- _Work order_: Your task is to work out how many lines in the data include the word "target". Reply with the number alone.

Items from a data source
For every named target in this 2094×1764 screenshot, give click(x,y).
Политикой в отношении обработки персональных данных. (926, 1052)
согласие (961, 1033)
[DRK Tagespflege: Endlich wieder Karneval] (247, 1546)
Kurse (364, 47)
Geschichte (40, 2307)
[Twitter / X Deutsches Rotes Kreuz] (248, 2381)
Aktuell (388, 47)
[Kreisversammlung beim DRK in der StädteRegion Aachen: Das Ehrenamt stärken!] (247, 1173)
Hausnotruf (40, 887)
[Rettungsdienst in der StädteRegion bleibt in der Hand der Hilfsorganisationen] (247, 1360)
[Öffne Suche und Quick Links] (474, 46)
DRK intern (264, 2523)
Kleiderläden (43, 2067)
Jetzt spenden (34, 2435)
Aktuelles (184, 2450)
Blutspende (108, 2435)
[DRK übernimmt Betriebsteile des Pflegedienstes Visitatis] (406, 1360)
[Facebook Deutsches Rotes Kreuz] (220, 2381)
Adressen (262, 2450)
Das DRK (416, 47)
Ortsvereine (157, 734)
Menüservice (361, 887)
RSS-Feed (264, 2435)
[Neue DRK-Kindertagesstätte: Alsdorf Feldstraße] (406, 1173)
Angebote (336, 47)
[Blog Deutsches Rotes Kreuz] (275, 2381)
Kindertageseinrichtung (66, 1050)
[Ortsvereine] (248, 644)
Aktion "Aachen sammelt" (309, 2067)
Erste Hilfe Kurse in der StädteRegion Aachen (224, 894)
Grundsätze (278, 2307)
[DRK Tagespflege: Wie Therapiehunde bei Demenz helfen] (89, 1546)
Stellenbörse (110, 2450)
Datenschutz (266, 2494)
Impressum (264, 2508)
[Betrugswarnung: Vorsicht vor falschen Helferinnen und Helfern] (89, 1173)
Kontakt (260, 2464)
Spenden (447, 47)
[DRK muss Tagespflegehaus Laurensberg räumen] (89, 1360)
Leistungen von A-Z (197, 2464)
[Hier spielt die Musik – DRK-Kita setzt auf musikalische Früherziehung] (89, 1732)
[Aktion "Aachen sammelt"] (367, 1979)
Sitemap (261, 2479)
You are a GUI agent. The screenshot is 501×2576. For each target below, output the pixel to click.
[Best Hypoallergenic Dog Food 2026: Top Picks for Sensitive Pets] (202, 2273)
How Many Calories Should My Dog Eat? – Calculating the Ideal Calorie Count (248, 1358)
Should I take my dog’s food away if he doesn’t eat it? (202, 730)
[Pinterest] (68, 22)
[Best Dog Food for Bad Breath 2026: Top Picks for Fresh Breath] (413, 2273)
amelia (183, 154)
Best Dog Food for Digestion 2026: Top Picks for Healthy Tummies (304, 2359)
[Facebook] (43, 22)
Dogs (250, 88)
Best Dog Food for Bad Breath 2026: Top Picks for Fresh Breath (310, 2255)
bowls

- _Exercise result_: 2